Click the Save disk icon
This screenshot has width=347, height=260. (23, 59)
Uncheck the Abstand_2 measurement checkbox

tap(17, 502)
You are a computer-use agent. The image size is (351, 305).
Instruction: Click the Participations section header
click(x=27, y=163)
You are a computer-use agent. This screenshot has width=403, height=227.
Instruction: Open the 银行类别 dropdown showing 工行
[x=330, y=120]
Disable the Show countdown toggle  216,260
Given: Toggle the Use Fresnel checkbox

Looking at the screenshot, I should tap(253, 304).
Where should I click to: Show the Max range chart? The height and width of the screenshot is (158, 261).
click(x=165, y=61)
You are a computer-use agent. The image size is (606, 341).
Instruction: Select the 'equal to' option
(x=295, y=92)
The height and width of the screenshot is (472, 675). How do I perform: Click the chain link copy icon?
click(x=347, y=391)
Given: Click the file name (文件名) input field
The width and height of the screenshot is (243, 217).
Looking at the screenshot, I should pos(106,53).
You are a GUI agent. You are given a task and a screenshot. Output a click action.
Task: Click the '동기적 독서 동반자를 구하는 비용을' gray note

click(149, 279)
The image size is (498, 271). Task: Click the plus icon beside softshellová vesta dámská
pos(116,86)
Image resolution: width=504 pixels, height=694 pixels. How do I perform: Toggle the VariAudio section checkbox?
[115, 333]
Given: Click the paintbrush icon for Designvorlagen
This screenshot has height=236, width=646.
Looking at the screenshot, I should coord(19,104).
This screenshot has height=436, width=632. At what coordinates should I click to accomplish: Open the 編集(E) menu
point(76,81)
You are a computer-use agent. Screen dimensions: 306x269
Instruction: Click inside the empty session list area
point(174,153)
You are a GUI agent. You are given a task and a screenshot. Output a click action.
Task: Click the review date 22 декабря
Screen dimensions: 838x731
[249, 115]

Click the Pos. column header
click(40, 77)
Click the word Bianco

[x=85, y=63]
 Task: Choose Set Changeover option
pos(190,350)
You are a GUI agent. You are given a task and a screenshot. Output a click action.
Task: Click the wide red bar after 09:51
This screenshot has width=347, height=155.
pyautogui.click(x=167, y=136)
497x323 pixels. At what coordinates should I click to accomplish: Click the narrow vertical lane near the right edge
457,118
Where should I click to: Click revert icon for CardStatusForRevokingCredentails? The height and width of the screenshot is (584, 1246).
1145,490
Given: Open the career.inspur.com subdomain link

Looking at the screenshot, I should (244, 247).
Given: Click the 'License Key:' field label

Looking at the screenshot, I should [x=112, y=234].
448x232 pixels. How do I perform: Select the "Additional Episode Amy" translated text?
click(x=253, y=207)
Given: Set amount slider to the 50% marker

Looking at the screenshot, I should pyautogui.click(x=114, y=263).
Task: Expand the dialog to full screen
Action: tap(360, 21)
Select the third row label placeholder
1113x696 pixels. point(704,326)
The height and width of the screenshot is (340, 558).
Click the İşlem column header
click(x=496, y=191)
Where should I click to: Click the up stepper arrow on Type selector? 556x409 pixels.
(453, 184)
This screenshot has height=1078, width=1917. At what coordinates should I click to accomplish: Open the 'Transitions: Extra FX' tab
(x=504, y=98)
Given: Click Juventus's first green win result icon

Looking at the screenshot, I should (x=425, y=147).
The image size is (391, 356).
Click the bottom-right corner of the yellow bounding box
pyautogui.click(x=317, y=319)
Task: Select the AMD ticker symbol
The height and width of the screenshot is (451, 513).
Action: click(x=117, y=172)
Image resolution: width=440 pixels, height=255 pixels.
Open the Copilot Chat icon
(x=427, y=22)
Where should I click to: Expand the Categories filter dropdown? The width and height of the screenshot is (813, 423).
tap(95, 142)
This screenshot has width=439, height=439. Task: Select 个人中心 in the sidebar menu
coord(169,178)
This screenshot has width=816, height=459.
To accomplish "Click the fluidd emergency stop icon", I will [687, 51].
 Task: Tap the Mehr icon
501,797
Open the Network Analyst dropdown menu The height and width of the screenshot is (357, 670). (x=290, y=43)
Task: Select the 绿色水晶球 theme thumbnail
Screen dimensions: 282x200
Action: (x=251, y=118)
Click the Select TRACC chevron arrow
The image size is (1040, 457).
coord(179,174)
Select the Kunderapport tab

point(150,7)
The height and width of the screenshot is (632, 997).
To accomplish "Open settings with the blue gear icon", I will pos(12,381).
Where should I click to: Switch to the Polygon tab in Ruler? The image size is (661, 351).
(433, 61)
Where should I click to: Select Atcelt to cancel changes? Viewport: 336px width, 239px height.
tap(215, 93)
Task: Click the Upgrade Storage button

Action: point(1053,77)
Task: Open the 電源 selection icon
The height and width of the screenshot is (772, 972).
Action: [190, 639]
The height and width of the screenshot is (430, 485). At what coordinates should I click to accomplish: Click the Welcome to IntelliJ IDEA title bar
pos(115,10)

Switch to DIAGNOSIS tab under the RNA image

════

__INSTRUCTIONS FOR THE TASK__. Reproduce each record shown above without altering a single word.

__TASK RESPONSE__.
Click the Save disk icon
This screenshot has width=347, height=260. (23, 59)
Uncheck the Abstand_2 measurement checkbox

tap(17, 502)
You are a computer-use agent. The image size is (351, 305).
Instruction: Click the Participations section header
click(x=27, y=163)
You are a computer-use agent. This screenshot has width=403, height=227.
Instruction: Open the 银行类别 dropdown showing 工行
[x=330, y=120]
Disable the Show countdown toggle  216,260
Given: Toggle the Use Fresnel checkbox

Looking at the screenshot, I should tap(253, 304).
Where should I click to: Show the Max range chart? The height and width of the screenshot is (158, 261).
click(x=165, y=61)
You are a computer-use agent. The image size is (606, 341).
Instruction: Select the 'equal to' option
(x=295, y=92)
The height and width of the screenshot is (472, 675). How do I perform: Click the chain link copy icon?
click(x=347, y=391)
Given: Click the file name (文件名) input field
The width and height of the screenshot is (243, 217).
Looking at the screenshot, I should pos(106,53).
You are a GUI agent. You are given a task and a screenshot. Output a click action.
Task: Click the '동기적 독서 동반자를 구하는 비용을' gray note

click(149, 279)
The image size is (498, 271). Task: Click the plus icon beside softshellová vesta dámská
pos(116,86)
Image resolution: width=504 pixels, height=694 pixels. How do I perform: Toggle the VariAudio section checkbox?
[115, 333]
Given: Click the paintbrush icon for Designvorlagen
This screenshot has height=236, width=646.
Looking at the screenshot, I should coord(19,104).
This screenshot has height=436, width=632. At what coordinates should I click to accomplish: Open the 編集(E) menu
point(76,81)
You are a computer-use agent. Screen dimensions: 306x269
Instruction: Click inside the empty session list area
point(174,153)
You are a GUI agent. You are given a task and a screenshot. Output a click action.
Task: Click the review date 22 декабря
Screen dimensions: 838x731
[249, 115]

Click the Pos. column header
click(40, 77)
Click the word Bianco

[x=85, y=63]
 Task: Choose Set Changeover option
pos(190,350)
You are a GUI agent. You are given a task and a screenshot. Output a click action.
Task: Click the wide red bar after 09:51
This screenshot has width=347, height=155.
pyautogui.click(x=167, y=136)
497x323 pixels. At what coordinates should I click to accomplish: Click the narrow vertical lane near the right edge
457,118
Where should I click to: Click revert icon for CardStatusForRevokingCredentails? The height and width of the screenshot is (584, 1246).
1145,490
Given: Open the career.inspur.com subdomain link

Looking at the screenshot, I should (244, 247).
Given: Click the 'License Key:' field label

Looking at the screenshot, I should [x=112, y=234].
448x232 pixels. How do I perform: Select the "Additional Episode Amy" translated text?
click(x=253, y=207)
Given: Set amount slider to the 50% marker

Looking at the screenshot, I should pyautogui.click(x=114, y=263).
Task: Expand the dialog to full screen
Action: tap(360, 21)
Select the third row label placeholder
1113x696 pixels. point(704,326)
The height and width of the screenshot is (340, 558).
Click the İşlem column header
click(x=496, y=191)
Where should I click to: Click the up stepper arrow on Type selector? 556x409 pixels.
(453, 184)
This screenshot has height=1078, width=1917. At what coordinates should I click to accomplish: Open the 'Transitions: Extra FX' tab
(x=504, y=98)
Given: Click Juventus's first green win result icon

Looking at the screenshot, I should (x=425, y=147).
The image size is (391, 356).
Click the bottom-right corner of the yellow bounding box
pyautogui.click(x=317, y=319)
Task: Select the AMD ticker symbol
The height and width of the screenshot is (451, 513).
Action: click(x=117, y=172)
Image resolution: width=440 pixels, height=255 pixels.
Open the Copilot Chat icon
(x=427, y=22)
Where should I click to: Expand the Categories filter dropdown? The width and height of the screenshot is (813, 423).
tap(95, 142)
This screenshot has width=439, height=439. Task: Select 个人中心 in the sidebar menu
coord(169,178)
This screenshot has width=816, height=459.
To accomplish "Click the fluidd emergency stop icon", I will [687, 51].
 Task: Tap the Mehr icon
501,797
Open the Network Analyst dropdown menu The height and width of the screenshot is (357, 670). (x=290, y=43)
Task: Select the 绿色水晶球 theme thumbnail
Screen dimensions: 282x200
Action: (x=251, y=118)
Click the Select TRACC chevron arrow
The image size is (1040, 457).
coord(179,174)
Select the Kunderapport tab

point(150,7)
The height and width of the screenshot is (632, 997).
To accomplish "Open settings with the blue gear icon", I will pos(12,381).
Where should I click to: Switch to the Polygon tab in Ruler? The image size is (661, 351).
(433, 61)
Where should I click to: Select Atcelt to cancel changes? Viewport: 336px width, 239px height.
tap(215, 93)
Task: Click the Upgrade Storage button

Action: point(1053,77)
Task: Open the 電源 selection icon
The height and width of the screenshot is (772, 972).
Action: [190, 639]
The height and width of the screenshot is (430, 485). At what coordinates should I click to accomplish: Click the Welcome to IntelliJ IDEA title bar
pos(115,10)

Switch to DIAGNOSIS tab under the RNA image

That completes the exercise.